Opinion ID: 1698910
Heading Depth: 1
Heading Rank: 9

Heading: duty of motorists

Text: The landowner here asserts that if this Court recognizes any duty on his part, landowners will in essence be delegated the role of insurers for motorists using their adjoining roadways and that imposing this duty will relieve motorists of their established duty of care. However, as has been noted quite often, the imposition of a duty is nothing more than a threshold requirement that if satisfied, merely opens the courthouse doors. McCain, 593 So.2d at 502. Once this duty is satisfied, an injured party must still prove the remaining elements of a negligence claim, including the much more specific proximate cause requirement. See Sprecher, 178 Cal.Rptr. 783, 636 P.2d at 1130 (Richardson, J., concurring) (agreeing to impose duty of care on landowners, yet recognizing that it would be exceedingly difficult to imagine how defendant could have corrected condition and therefore predicting defendant would most likely not be found liable).
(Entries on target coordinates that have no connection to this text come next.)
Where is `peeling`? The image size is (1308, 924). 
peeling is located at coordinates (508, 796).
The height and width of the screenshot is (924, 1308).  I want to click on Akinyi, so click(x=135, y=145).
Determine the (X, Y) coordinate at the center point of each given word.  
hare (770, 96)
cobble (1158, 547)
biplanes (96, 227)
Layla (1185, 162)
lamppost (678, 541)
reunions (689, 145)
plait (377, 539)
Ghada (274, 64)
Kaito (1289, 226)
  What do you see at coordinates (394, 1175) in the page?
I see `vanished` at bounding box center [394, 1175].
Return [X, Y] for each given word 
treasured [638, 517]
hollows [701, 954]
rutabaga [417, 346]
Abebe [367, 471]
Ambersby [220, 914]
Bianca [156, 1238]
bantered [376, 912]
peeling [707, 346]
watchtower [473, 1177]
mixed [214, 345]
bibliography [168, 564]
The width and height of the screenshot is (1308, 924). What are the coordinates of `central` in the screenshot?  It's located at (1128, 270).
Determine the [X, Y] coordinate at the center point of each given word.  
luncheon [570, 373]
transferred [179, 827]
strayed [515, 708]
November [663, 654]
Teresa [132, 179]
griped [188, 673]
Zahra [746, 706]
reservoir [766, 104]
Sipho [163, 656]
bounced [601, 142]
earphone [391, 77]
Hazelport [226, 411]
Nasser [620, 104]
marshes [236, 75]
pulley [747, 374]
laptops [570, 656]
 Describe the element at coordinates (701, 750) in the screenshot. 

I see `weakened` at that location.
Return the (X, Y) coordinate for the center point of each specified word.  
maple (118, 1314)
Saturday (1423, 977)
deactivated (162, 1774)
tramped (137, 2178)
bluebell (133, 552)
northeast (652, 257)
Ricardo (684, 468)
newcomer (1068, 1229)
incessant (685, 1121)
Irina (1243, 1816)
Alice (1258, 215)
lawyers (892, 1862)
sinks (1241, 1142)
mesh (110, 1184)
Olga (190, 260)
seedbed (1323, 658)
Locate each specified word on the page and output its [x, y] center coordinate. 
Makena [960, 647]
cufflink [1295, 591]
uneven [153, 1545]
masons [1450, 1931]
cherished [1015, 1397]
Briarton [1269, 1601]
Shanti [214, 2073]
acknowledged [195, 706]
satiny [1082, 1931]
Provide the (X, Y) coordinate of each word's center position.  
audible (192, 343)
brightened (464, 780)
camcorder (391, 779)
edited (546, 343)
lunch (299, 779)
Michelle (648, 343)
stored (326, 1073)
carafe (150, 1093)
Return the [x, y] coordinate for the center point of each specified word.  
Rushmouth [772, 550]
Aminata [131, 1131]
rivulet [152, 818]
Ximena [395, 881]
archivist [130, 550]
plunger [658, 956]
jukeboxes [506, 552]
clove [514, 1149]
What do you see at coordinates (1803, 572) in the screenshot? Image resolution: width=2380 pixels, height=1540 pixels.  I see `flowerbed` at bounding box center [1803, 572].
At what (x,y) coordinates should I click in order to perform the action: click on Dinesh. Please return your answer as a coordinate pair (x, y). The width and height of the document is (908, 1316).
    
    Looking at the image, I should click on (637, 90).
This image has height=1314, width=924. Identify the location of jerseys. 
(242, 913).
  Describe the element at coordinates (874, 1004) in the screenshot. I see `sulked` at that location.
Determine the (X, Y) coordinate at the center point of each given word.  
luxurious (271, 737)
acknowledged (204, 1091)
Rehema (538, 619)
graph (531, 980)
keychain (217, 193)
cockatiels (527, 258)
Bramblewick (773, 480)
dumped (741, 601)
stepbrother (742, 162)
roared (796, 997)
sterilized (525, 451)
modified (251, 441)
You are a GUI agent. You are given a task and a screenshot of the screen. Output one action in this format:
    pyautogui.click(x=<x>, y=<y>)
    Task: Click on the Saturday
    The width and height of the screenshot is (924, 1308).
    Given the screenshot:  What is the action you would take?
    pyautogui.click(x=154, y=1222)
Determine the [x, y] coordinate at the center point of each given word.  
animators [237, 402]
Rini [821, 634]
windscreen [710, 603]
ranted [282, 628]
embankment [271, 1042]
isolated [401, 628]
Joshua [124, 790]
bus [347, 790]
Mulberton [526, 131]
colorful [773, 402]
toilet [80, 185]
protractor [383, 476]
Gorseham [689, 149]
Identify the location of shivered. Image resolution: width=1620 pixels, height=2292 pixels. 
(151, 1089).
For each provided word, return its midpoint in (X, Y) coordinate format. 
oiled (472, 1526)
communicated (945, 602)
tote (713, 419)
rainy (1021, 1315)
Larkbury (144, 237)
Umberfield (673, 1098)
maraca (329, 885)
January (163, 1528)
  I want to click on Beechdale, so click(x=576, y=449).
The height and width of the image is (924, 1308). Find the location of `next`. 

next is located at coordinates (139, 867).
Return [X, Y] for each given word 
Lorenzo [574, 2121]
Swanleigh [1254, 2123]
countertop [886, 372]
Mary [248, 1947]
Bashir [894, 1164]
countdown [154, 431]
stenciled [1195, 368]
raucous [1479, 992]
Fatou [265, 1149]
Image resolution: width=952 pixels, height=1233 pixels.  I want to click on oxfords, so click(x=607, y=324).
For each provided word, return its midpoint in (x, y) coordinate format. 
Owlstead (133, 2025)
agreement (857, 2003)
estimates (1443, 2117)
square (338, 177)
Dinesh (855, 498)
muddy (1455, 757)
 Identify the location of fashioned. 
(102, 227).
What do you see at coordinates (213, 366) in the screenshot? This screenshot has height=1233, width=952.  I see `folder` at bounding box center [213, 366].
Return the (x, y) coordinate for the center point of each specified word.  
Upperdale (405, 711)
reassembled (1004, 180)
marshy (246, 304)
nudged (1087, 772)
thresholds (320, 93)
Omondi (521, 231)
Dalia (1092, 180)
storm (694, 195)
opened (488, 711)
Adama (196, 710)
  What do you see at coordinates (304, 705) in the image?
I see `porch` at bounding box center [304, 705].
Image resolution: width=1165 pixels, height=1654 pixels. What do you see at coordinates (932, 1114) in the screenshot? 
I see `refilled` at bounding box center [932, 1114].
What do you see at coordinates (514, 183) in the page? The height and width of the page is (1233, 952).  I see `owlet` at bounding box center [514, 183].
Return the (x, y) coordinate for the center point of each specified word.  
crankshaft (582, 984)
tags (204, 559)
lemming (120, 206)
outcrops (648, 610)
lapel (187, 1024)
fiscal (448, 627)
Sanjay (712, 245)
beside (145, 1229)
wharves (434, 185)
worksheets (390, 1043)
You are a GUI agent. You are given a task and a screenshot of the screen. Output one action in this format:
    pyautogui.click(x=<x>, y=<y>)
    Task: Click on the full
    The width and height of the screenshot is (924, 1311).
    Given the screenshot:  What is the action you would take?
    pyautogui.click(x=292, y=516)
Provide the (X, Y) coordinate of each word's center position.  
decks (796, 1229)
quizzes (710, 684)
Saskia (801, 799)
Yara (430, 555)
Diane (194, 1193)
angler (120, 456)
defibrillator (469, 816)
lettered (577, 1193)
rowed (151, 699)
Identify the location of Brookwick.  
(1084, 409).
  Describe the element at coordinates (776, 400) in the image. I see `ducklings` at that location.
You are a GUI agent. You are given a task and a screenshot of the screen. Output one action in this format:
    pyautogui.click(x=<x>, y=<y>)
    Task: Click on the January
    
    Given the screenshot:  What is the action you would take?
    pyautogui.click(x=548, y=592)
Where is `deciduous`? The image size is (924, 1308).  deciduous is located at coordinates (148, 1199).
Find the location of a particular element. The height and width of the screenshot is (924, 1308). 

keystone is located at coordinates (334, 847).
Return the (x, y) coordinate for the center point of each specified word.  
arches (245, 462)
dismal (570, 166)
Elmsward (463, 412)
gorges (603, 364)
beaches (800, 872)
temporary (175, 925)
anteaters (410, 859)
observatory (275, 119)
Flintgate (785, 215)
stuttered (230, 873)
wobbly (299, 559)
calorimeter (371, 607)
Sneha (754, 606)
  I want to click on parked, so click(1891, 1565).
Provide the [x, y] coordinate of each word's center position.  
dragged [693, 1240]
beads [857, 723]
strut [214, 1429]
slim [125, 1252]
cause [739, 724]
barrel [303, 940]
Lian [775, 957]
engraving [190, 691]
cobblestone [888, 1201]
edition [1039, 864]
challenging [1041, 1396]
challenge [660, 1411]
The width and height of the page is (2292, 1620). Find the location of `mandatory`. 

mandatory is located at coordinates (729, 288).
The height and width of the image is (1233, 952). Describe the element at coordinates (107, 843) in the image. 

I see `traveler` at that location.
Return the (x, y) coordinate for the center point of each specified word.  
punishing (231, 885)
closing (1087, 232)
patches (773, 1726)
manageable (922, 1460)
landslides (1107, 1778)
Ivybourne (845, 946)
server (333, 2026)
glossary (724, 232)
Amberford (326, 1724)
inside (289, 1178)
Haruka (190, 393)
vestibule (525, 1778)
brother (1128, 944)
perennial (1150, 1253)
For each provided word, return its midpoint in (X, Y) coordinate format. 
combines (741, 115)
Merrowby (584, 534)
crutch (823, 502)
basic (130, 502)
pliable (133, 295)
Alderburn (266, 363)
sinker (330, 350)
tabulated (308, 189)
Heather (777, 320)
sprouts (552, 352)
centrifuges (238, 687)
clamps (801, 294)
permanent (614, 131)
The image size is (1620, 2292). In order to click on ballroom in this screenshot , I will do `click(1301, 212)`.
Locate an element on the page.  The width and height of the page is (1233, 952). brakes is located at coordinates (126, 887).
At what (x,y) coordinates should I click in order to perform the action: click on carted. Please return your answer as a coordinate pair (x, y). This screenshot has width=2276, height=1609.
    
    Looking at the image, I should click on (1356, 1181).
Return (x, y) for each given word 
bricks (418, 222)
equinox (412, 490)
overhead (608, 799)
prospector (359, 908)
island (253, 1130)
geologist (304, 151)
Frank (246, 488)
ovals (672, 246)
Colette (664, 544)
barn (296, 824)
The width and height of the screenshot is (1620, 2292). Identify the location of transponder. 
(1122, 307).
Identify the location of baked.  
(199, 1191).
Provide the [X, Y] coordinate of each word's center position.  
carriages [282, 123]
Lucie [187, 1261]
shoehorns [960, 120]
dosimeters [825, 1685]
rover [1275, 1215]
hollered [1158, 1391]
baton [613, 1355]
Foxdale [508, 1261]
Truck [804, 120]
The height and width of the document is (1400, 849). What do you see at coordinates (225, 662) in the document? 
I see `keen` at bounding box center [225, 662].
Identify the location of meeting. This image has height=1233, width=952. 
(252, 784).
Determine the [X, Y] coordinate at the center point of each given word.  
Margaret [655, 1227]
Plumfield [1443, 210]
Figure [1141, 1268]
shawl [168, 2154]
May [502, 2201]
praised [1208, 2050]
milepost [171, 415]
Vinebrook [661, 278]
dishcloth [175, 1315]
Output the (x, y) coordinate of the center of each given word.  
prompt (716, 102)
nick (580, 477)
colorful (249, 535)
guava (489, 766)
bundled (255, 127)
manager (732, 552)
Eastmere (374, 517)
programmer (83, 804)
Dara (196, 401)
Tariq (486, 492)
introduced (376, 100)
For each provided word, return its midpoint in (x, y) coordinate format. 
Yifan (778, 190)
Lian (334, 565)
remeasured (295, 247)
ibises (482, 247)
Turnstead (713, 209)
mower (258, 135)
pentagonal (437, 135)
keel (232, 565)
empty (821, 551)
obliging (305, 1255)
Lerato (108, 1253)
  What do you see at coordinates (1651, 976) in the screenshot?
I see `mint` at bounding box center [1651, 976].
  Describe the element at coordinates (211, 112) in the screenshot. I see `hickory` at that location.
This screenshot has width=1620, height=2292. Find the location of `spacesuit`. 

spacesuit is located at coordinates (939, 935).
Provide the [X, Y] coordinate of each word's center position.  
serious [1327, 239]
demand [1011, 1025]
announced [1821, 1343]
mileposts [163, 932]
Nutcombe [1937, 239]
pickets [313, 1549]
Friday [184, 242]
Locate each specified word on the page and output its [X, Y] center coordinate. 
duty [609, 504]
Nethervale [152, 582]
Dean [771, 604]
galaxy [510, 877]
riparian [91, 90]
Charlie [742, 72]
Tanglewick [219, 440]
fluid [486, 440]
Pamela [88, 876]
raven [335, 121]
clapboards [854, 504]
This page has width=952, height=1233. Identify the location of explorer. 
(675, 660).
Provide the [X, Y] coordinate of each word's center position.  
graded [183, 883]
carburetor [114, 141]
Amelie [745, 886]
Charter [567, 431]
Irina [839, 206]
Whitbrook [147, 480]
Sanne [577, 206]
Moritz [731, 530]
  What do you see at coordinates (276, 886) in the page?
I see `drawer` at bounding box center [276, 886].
Hence, the burden remains with a claimant to establish the elements of a negligence claim against a defendant-landowner before being entitled to recover damages. Moreover, the imposition of a duty of care upon landowners will not relieve motorists of a duty because in Florida, even if a landowner breaches her duty of care, a plaintiff's award will be offset by the percentage of fault attributable to him in comparison to the fault of others, including the landowner. See Hoffman v. Jones, 280 So.2d 431 (Fla.1973). As pointedly noted by Judge Schwartz in Evans, jurors perform such tasks daily in tort cases. Evans, 391 So.2d at 234 (Schwartz, J., dissenting) (noting that the determination of whether reasonable care has been exercised in a specific situation is just what juries do and what, under our system, they are for).